Whether it was his intent or not, Rubio had more success in offering a contrast with Vice President JD Vance, who used the Munich conference last year as a platform to insult allies and provide fan service to his followers on X. Rubio’s speech was the one Vance should have given, if the goal was to offer a serious argument about Trump’s “vision” for the Western alliance. I put “vision” in scare quotes because it’s unclear to me that Trump actually has one, but the broader MAGA crowd is desperate to construct a coherent theory of their case.
So what’s that case? That Western Civilization is a real thing, America is not only part of it but also its leader, and it will do the hard things required to fix it.
In Rubio’s story, America and Europe embraced policies in the 1990s that amounted to the “managed decline” of the West. European governments were free riders on America’s military might and allowed their defense capabilities to atrophy as they funded bloated welfare states and inefficient regulatory regimes. Free trade, mass migration and an infatuation with “the rules-based global order” eroded national sovereignty, undermined the “cohesion of our societies” and fueled the “de-industrialization” of our economies. The remedy for these things? Reversing course on those policies and embracing the hard reality that strength and power drive events on the global stage.
“The fundamental question we must answer at the outset is what exactly are we defending,” Rubio said, “because armies do not fight for abstractions. Armies fight for a people; armies fight for a nation. Armies fight for a way of life.”
I agree with some of this — to a point. And, honestly, given how refreshing it is to hear a grown-up argument from this administration, it feels churlish to quibble.
But, for starters, the simple fact is that Western Civilization is an abstraction, and so are nations and peoples. And that’s fine. Abstractions — like love, patriotism, moral principles, justice — are really important. Our “way of life” is largely defined and understood through abstractions: freedom, the American dream, democracy, etc. What is the “Great” in Make America Great Again, if not an abstraction?
This is important because the administration’s defenders ridicule or dismiss any principled objection critics raise as fastidious gitchy-goo eggheadery. Trump tramples the rule of law, pardons cronies, tries to steal an election and violates free market principles willy-nilly. And if you complain, it’s because you’re a goody-goody fool.
As White House Deputy Chief of Staff Stephen Miller said not long ago, “we live in a world … that is governed by strength, that is governed by force, that is governed by power. These are the iron laws of the world that have existed since the beginning of time.” Rubio said it better, but it’s the same idea.
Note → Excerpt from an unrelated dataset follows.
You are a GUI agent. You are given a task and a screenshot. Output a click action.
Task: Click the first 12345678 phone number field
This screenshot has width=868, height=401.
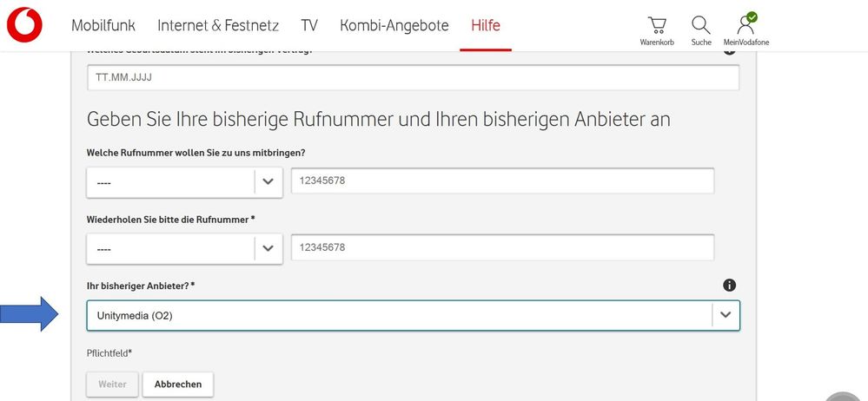click(x=502, y=181)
There are other problems with Rubio’s story. At the start of the 1990s, the EU’s economy was 9% bigger than ours. In 2025 we were nearly twice as rich as Europe. If Europe was “ripping us off,” they have a funny way of showing it. America hasn’t “deindustrialized.” The manufacturing sector has grown during all of this decline, though not as much as the service sector, where we are a behemoth. We have shed manufacturing jobs, but that has more to do with automation than immigration. Moreover, the trends Rubio describes are not unique to America. Manufacturing tends to shrink as countries get richer.
That’s an important point because Rubio, like his boss, blames all of our economic problems on bad politicians and pretends that good politicians can fix them through sheer force of will.
I think Rubio is wrong, but I salute him for making his case seriously.